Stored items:
========

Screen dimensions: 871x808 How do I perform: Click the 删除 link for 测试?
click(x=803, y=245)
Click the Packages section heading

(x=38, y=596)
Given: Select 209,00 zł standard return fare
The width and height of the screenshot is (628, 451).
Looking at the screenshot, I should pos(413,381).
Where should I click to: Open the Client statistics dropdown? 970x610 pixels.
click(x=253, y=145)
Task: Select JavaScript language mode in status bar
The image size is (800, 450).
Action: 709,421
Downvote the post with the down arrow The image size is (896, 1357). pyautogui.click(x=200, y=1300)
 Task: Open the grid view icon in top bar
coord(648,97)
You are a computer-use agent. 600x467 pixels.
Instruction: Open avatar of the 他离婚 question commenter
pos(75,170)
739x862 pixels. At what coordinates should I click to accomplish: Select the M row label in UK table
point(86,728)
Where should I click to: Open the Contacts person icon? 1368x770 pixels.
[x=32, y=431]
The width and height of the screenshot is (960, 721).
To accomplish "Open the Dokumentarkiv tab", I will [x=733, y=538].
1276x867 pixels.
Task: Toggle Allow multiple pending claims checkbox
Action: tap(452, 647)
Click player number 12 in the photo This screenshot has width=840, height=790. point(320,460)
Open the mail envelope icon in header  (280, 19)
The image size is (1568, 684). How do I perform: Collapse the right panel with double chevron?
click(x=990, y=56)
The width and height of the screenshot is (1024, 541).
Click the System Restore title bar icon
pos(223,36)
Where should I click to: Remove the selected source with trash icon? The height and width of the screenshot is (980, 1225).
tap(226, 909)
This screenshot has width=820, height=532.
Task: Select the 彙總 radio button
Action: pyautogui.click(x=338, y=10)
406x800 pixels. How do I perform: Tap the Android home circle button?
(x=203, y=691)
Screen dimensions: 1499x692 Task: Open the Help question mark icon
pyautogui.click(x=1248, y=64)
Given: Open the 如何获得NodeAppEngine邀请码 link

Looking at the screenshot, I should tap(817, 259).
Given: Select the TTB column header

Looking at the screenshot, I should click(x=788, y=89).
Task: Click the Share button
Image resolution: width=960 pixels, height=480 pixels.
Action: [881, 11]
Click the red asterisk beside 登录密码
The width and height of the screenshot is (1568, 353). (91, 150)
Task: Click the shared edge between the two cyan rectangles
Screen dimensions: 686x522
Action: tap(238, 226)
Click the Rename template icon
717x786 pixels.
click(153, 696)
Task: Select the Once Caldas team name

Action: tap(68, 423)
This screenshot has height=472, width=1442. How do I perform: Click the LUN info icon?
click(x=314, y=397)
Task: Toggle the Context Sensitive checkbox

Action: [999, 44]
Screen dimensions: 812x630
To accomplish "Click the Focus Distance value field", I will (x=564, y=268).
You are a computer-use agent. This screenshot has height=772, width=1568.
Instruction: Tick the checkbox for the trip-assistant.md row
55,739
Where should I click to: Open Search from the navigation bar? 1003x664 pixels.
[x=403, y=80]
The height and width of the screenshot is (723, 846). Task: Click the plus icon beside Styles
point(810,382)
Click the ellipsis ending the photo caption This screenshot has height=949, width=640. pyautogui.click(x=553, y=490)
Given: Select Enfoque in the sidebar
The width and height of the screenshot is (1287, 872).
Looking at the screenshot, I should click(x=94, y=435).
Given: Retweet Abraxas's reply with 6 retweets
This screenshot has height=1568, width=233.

========

Having read the entries above, restate them all word for word.

# Finished task
Screen dimensions: 871x808 How do I perform: Click the 删除 link for 测试?
click(x=803, y=245)
Click the Packages section heading

(x=38, y=596)
Given: Select 209,00 zł standard return fare
The width and height of the screenshot is (628, 451).
Looking at the screenshot, I should pos(413,381).
Where should I click to: Open the Client statistics dropdown? 970x610 pixels.
click(x=253, y=145)
Task: Select JavaScript language mode in status bar
The image size is (800, 450).
Action: 709,421
Downvote the post with the down arrow The image size is (896, 1357). pyautogui.click(x=200, y=1300)
 Task: Open the grid view icon in top bar
coord(648,97)
You are a computer-use agent. 600x467 pixels.
Instruction: Open avatar of the 他离婚 question commenter
pos(75,170)
739x862 pixels. At what coordinates should I click to accomplish: Select the M row label in UK table
point(86,728)
Where should I click to: Open the Contacts person icon? 1368x770 pixels.
[x=32, y=431]
The width and height of the screenshot is (960, 721).
To accomplish "Open the Dokumentarkiv tab", I will [x=733, y=538].
1276x867 pixels.
Task: Toggle Allow multiple pending claims checkbox
Action: tap(452, 647)
Click player number 12 in the photo This screenshot has width=840, height=790. point(320,460)
Open the mail envelope icon in header  (280, 19)
The image size is (1568, 684). How do I perform: Collapse the right panel with double chevron?
click(x=990, y=56)
The width and height of the screenshot is (1024, 541).
Click the System Restore title bar icon
pos(223,36)
Where should I click to: Remove the selected source with trash icon? The height and width of the screenshot is (980, 1225).
tap(226, 909)
This screenshot has width=820, height=532.
Task: Select the 彙總 radio button
Action: pyautogui.click(x=338, y=10)
406x800 pixels. How do I perform: Tap the Android home circle button?
(x=203, y=691)
Screen dimensions: 1499x692 Task: Open the Help question mark icon
pyautogui.click(x=1248, y=64)
Given: Open the 如何获得NodeAppEngine邀请码 link

Looking at the screenshot, I should tap(817, 259).
Given: Select the TTB column header

Looking at the screenshot, I should click(x=788, y=89).
Task: Click the Share button
Image resolution: width=960 pixels, height=480 pixels.
Action: [881, 11]
Click the red asterisk beside 登录密码
The width and height of the screenshot is (1568, 353). (91, 150)
Task: Click the shared edge between the two cyan rectangles
Screen dimensions: 686x522
Action: tap(238, 226)
Click the Rename template icon
717x786 pixels.
click(153, 696)
Task: Select the Once Caldas team name

Action: tap(68, 423)
This screenshot has height=472, width=1442. How do I perform: Click the LUN info icon?
click(x=314, y=397)
Task: Toggle the Context Sensitive checkbox

Action: [999, 44]
Screen dimensions: 812x630
To accomplish "Click the Focus Distance value field", I will (x=564, y=268).
You are a computer-use agent. This screenshot has height=772, width=1568.
Instruction: Tick the checkbox for the trip-assistant.md row
55,739
Where should I click to: Open Search from the navigation bar? 1003x664 pixels.
[x=403, y=80]
The height and width of the screenshot is (723, 846). Task: Click the plus icon beside Styles
point(810,382)
Click the ellipsis ending the photo caption This screenshot has height=949, width=640. pyautogui.click(x=553, y=490)
Given: Select Enfoque in the sidebar
The width and height of the screenshot is (1287, 872).
Looking at the screenshot, I should click(x=94, y=435).
Given: Retweet Abraxas's reply with 6 retweets
This screenshot has height=1568, width=233.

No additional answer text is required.